WORK INSTRUCTION => Every line of the data below that holds the string "will" needs to be reported.

BEGIN GIVEN ENTRIES

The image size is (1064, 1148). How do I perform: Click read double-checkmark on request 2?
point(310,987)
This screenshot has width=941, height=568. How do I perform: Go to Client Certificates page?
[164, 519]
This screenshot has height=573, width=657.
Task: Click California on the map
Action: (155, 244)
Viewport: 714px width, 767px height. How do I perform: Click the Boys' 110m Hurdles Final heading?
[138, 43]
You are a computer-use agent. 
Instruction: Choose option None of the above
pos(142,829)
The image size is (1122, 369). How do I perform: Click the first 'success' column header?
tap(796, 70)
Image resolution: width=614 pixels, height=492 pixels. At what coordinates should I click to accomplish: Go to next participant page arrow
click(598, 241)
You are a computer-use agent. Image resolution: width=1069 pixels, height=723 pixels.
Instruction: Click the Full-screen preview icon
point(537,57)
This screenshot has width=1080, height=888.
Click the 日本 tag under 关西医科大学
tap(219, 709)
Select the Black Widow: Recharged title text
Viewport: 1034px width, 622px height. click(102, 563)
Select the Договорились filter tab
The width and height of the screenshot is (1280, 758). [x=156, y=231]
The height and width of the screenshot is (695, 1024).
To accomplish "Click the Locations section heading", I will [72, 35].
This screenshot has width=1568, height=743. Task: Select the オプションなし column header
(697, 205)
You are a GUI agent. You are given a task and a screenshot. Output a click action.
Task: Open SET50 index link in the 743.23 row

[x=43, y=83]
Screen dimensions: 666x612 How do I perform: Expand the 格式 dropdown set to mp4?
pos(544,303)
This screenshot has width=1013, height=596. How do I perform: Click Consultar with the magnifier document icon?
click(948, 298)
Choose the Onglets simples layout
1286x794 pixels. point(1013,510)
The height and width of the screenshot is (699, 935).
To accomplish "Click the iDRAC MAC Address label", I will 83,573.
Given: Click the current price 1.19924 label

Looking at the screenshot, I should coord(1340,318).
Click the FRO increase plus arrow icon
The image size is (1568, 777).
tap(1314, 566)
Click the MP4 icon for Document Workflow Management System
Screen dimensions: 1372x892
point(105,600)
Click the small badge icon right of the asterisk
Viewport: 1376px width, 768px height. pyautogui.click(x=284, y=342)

END GIVEN ENTRIES

WRITTEN RESPONSE =>
To accomplish "Click the Locations section heading", I will [72, 35].
To accomplish "Click the iDRAC MAC Address label", I will 83,573.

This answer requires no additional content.